Rewrite as a numbered list the lines starting with the line that contains "Collapse the Company House collection tree" and going on through the line that contains "click(x=160, y=178)", leaving out blank lines. Leave the pictures out of your list.

_RECORDED INFORMATION_.
○ ○ ○ ○ ○
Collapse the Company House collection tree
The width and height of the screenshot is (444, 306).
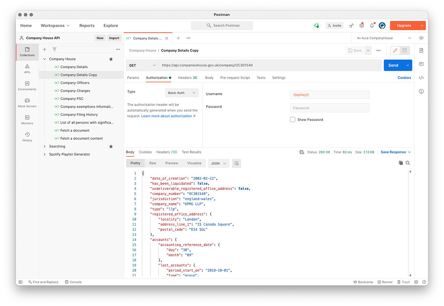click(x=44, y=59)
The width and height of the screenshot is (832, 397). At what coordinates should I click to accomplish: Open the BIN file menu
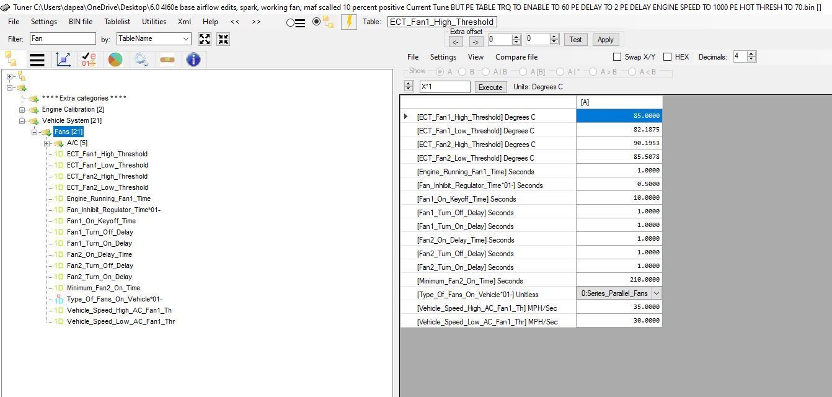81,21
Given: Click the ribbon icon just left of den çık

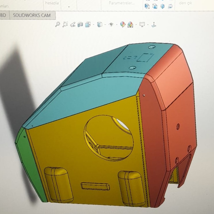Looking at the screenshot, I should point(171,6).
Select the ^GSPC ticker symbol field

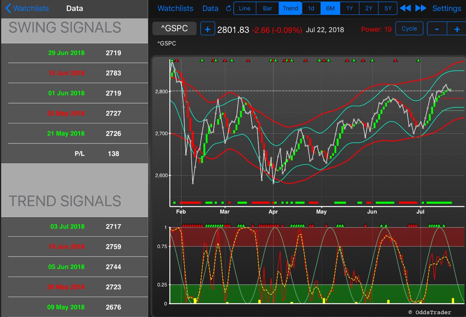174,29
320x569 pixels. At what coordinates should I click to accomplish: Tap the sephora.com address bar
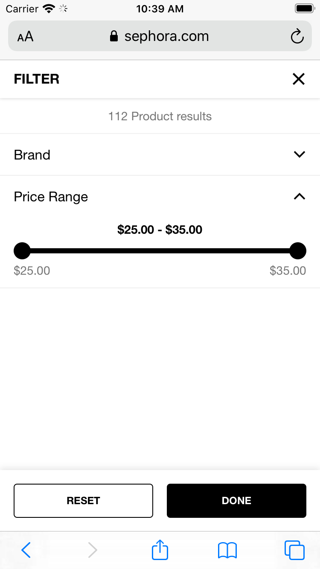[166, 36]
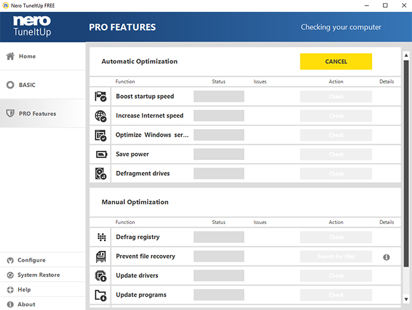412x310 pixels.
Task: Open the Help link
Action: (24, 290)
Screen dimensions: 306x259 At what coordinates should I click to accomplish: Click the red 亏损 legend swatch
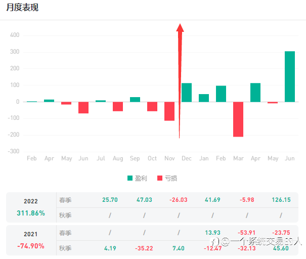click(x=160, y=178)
○ ○ ○ ○ ○
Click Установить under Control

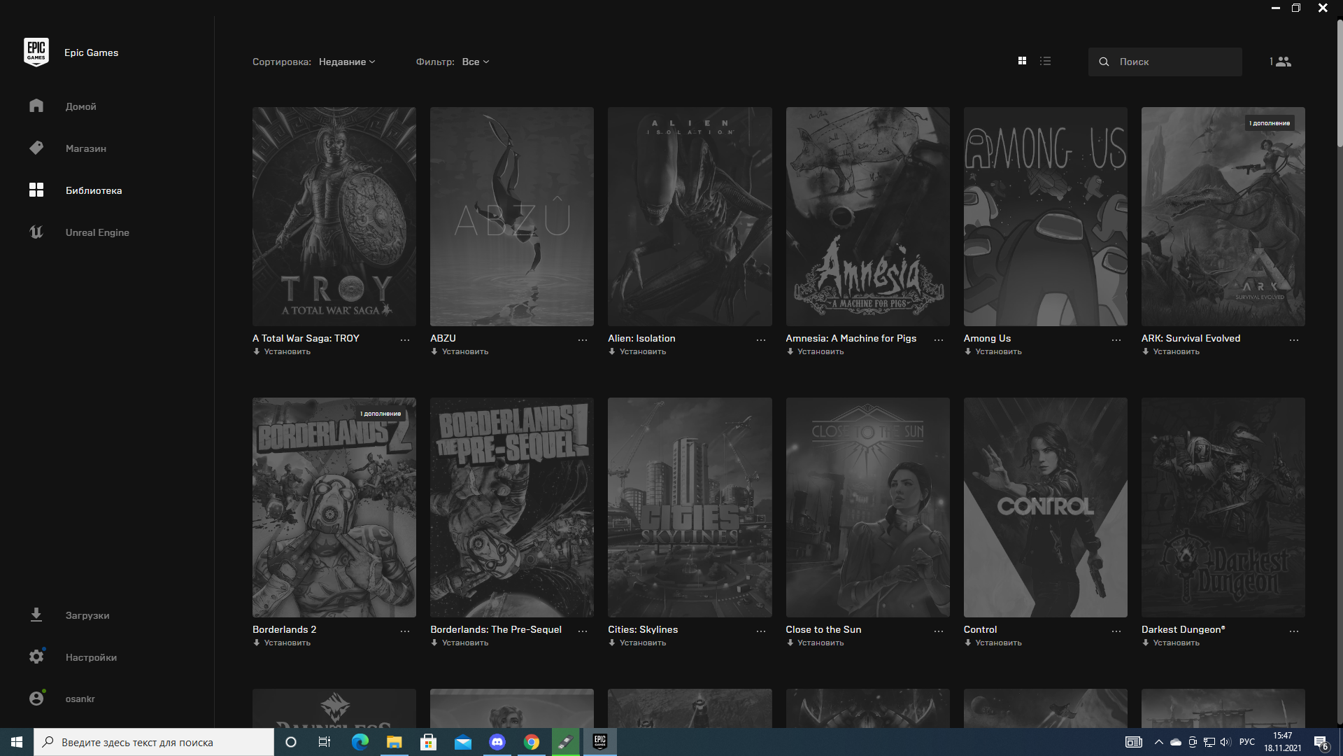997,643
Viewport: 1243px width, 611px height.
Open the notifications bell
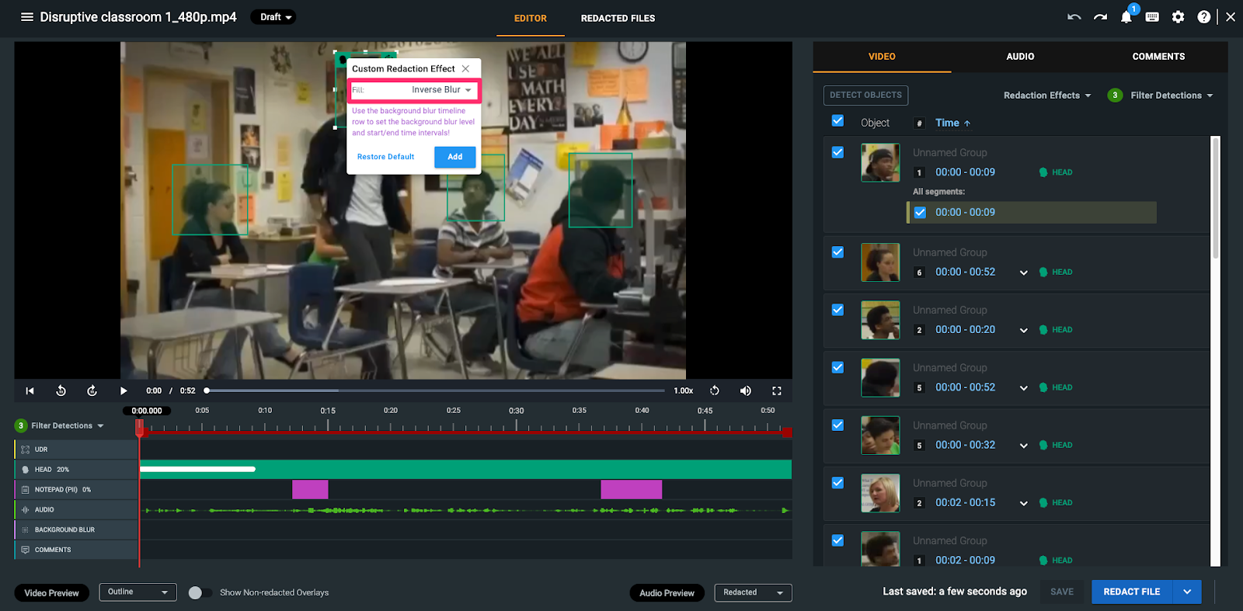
○ ○ ○ ○ ○
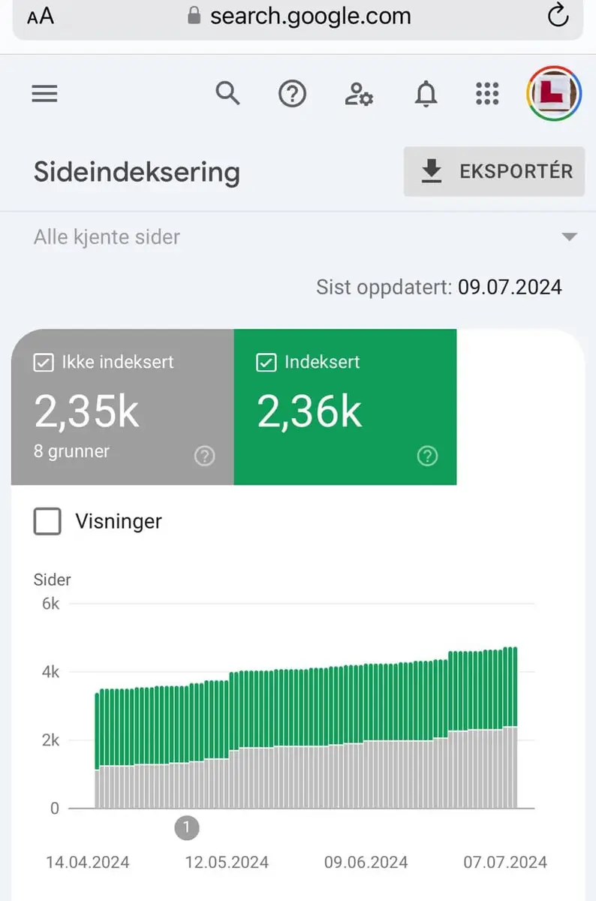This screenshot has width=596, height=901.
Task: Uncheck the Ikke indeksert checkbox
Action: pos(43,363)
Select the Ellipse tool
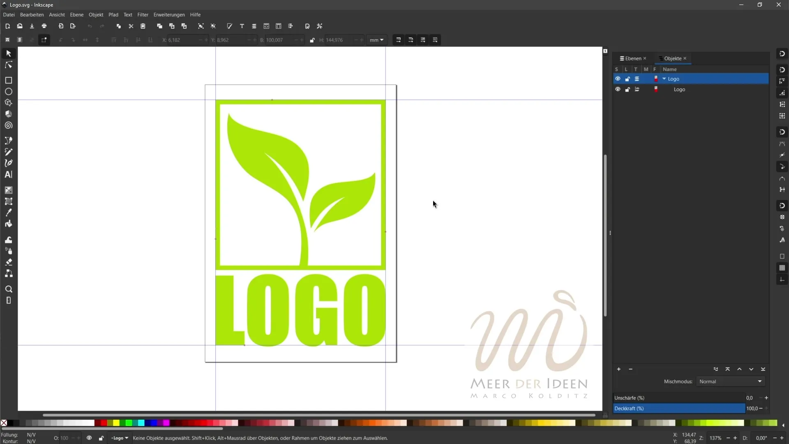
○ ○ ○ ○ ○
_FULL RESPONSE_.
1. Collapse the Company House collection tree
2. The width and height of the screenshot is (444, 306).
3. click(x=44, y=59)
4. The width and height of the screenshot is (832, 397). At what coordinates should I click to accomplish: Open the BIN file menu
5. 81,21
6. Given: Click the ribbon icon just left of den çık
7. Looking at the screenshot, I should point(171,6).
8. Select the ^GSPC ticker symbol field
9. 174,29
10. 320x569 pixels. At what coordinates should I click to accomplish: Tap the sephora.com address bar
11. [166, 36]
12. 412x310 pixels.
13. Task: Open the Help link
14. Action: (24, 290)
15. Screen dimensions: 306x259 At what coordinates should I click to accomplish: Click the red 亏损 legend swatch
16. click(x=160, y=178)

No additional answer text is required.